Il discorso parte dalla questione del TTIP, ma non riguarda certo soltanto questo tema. L’obiettivo strategico è quello di restituire alla politica la credibilità che essa ha perso col continuare a strutturarsi fondamentalmente secondo lo schema destra/sinistra, in una stagione nella quale questo schema non corrisponde alla scelta fondamentale di fronte alla quale i Paesi occidentali (tutti) si trovano. I rappresentanti politici dei pro-global, se vogliono vincere, devono esplicitare il proprio essere tali e incominciare a porre al centro dei propri discorsi, per un verso quello sui benefici generali portati dalla globalizzazione, che sono molti e di enorme valore; per altro verso quello sul come devono essere individuati, indennizzati e sorretti i losers, cioè coloro che transitoriamente subiscono un danno dalla globalizzazione. Il dibattito sul TTIP si presta bene per affrontare in modo chiaro entrambi i temi.

Affrontarli con quali mezzi e in quali forme?
Certo, i mezzi di comunicazione dei firmatari dell’appello sono limitati; ma questo non ci esime dal fare ciascuno la sua parte fino in fondo. Per quel che mi riguarda, ho creato sul mio sito un portale esplicitamente dedicato proprio a questi temi e a questa battaglia. Ho una media di circa mille visitatori al giorno: la speranza è che i contenuti proposti vengano ripresi da media più potenti.

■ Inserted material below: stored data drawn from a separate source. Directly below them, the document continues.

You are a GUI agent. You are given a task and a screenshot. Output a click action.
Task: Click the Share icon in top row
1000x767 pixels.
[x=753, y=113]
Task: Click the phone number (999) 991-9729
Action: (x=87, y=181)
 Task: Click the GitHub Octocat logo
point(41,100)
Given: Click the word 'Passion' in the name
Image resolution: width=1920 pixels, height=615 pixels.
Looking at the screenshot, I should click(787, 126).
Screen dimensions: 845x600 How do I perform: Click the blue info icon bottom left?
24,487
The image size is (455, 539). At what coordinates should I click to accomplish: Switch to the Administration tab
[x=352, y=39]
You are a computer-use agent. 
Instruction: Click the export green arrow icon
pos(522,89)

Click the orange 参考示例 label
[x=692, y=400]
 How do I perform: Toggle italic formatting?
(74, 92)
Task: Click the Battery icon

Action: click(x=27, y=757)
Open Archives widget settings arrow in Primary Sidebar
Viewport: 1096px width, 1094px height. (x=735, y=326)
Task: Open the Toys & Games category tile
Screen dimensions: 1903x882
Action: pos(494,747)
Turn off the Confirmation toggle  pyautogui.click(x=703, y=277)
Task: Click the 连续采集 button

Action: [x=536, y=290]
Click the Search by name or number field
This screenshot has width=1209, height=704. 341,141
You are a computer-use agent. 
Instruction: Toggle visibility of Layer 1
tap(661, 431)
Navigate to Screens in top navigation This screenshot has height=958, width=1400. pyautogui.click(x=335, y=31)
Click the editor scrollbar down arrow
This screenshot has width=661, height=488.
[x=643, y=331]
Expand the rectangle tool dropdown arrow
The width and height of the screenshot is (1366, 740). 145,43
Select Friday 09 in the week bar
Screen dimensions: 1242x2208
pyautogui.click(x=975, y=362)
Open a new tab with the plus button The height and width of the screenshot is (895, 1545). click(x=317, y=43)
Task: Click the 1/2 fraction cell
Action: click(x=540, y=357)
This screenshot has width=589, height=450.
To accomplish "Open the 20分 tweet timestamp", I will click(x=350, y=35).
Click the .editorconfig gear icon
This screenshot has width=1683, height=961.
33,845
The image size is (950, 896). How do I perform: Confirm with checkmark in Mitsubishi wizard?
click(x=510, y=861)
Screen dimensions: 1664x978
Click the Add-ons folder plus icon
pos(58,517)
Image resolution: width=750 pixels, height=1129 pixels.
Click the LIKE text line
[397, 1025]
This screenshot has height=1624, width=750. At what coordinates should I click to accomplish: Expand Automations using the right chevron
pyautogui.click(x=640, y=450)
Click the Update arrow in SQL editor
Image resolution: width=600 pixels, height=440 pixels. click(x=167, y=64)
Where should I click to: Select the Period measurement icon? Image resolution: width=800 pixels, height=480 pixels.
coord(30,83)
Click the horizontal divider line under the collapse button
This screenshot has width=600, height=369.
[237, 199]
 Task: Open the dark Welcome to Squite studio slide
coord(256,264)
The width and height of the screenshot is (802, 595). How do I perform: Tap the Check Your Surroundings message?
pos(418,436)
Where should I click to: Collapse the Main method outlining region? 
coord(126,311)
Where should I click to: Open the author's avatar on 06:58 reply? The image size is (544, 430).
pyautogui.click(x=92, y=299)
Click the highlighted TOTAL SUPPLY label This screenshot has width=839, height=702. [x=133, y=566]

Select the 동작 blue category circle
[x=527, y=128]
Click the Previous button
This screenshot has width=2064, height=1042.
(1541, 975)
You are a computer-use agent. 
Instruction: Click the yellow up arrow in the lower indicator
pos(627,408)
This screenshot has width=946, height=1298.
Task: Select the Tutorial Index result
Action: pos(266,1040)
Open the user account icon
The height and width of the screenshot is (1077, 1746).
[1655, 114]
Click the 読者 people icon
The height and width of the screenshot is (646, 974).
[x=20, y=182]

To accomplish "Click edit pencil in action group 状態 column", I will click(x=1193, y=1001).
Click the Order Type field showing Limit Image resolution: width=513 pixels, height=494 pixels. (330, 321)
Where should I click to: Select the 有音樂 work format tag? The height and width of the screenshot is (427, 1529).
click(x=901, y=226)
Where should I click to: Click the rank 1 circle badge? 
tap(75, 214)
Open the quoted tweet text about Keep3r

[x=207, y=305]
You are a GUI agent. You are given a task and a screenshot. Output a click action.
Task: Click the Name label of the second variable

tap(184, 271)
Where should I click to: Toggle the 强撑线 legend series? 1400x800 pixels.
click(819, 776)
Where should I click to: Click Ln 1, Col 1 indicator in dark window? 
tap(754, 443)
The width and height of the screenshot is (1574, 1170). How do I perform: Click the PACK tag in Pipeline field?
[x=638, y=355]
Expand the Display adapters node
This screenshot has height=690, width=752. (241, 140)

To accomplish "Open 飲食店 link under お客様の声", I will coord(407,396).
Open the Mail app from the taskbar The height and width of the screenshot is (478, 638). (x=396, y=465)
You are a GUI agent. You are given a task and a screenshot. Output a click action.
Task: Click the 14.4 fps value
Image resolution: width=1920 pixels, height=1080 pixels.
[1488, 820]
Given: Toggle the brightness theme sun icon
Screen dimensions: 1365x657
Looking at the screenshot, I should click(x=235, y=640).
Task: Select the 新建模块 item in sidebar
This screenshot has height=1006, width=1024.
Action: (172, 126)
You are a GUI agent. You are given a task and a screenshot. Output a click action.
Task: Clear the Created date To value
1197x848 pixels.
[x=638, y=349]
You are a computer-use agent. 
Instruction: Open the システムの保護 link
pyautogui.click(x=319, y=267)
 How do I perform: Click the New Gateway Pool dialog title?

ttipQuali sono i rischi che corre l’Italia in caso di fallimento del negoziato sul TTIP?
Se il TTIP non entrerà in vigore l’Italia perderà una grande occasione di sviluppo oltre-atlantico del proprio export in un gran numero di settori nei quali le nostre imprese sono difficilmente battibili: dall’alimentazione di qualità all’abbigliamento; dalla moda al design; dalle macchine utensili alla meccatronica. La caduta degli ostacoli al libero scambio, in questi settori, consentirebbe a molte nostre imprese di dimensioni medio-piccole di ingrandirsi, di investire di più in ricerca e sviluppo. Ci saranno ovviamente anche imprese più deboli che rischieranno la chiusura; ma se sapremo assicurare un facile trasferimento della forza-lavoro da queste a quelle forti, in condizioni di sicurezza economica e professionale per i lavoratori interessati, anche questi losers finiranno coll’essere dei winners.

I populismi che hanno preso piede su entrambe le sponde dell’Atlantico hanno davvero compromesso in maniera irrimediabile il dibattito intorno agli accordi di nuova generazione?
Suggerirei di non parlare, a questo proposito, di “populismi”: è un termine che svaluta indebitamente la posizione e le ragioni di chi si oppone alla globalizzazione. Sì, sul TTIP in questo momento stanno segnando dei punti a loro vantaggio; ma se i rappresentanti politici dei pro-global sapranno contrapporre ai loro argomenti le ragioni fortissime che sorreggono questo progetto di trattato e altri analoghi, alla fine potranno essere loro a vincere la partita. Per questo dico che gli argomenti di chi è contrario non vanno snobbati, come facciamo quando li tacciamo di populismo: sono argomenti che hanno una loro ragionevolezza, non sono pura demagogia. Hanno solo il difetto di essere fortemente regressivi. E il regresso, in questo caso, significa ritorno alle vecchie sovranità nazionali, che – come diceva Mitterrand – significa alla fine, in un modo o nell’altro, il ritorno al metodo della guerra. Questo è il messaggio di fondo che abbiamo cercato di veicolare con il nostro appello.